### WHAT THE TASK REQUIRES
Locate the word "untuk" in the material, then show every line that holds it.

### RECORDS FOR PROCESSING
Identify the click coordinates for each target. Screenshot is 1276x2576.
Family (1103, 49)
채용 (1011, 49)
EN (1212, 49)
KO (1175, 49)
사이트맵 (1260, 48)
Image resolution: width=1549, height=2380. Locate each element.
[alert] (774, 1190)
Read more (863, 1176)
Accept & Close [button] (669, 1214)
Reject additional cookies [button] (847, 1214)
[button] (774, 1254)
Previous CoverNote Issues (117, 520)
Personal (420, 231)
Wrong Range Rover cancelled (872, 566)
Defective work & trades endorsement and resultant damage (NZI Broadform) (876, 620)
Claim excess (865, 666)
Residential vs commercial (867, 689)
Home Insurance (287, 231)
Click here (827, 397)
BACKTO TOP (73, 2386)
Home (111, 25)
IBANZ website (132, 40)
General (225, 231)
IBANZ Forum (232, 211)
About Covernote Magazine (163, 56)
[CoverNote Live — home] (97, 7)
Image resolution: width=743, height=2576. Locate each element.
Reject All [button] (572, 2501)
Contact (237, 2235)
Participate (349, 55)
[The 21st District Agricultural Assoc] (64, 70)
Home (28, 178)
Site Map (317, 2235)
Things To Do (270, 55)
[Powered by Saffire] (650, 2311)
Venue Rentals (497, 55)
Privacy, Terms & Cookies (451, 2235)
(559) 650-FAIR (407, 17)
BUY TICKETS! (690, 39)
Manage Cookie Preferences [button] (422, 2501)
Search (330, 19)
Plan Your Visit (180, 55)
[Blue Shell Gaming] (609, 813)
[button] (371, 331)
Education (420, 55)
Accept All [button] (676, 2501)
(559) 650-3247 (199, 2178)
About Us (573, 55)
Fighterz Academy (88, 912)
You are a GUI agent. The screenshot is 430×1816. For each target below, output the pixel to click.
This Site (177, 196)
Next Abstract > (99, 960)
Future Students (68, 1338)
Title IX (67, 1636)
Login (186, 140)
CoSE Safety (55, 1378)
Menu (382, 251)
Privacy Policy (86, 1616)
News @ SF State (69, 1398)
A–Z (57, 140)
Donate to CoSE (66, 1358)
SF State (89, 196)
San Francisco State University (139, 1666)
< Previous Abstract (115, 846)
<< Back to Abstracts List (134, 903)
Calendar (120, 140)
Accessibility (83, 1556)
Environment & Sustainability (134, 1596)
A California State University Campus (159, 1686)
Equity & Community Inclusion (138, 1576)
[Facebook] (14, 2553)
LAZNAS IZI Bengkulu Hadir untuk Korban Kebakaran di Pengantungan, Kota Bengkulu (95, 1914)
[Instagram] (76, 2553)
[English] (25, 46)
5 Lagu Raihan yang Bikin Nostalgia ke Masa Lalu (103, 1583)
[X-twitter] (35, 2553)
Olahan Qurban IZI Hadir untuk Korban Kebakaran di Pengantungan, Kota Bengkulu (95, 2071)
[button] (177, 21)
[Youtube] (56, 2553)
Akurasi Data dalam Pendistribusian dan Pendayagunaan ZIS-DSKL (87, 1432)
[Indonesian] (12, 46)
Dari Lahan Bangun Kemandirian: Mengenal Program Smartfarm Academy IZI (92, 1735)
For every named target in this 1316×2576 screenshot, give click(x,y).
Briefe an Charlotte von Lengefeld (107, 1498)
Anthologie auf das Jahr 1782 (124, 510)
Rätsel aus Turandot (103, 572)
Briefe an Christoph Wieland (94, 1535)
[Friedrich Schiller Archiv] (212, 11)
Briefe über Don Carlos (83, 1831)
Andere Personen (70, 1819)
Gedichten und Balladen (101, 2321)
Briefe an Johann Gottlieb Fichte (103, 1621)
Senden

### RESPONSE BOX
LAZNAS IZI Bengkulu Hadir untuk Korban Kebakaran di Pengantungan, Kota Bengkulu (95, 1914)
Olahan Qurban IZI Hadir untuk Korban Kebakaran di Pengantungan, Kota Bengkulu (95, 2071)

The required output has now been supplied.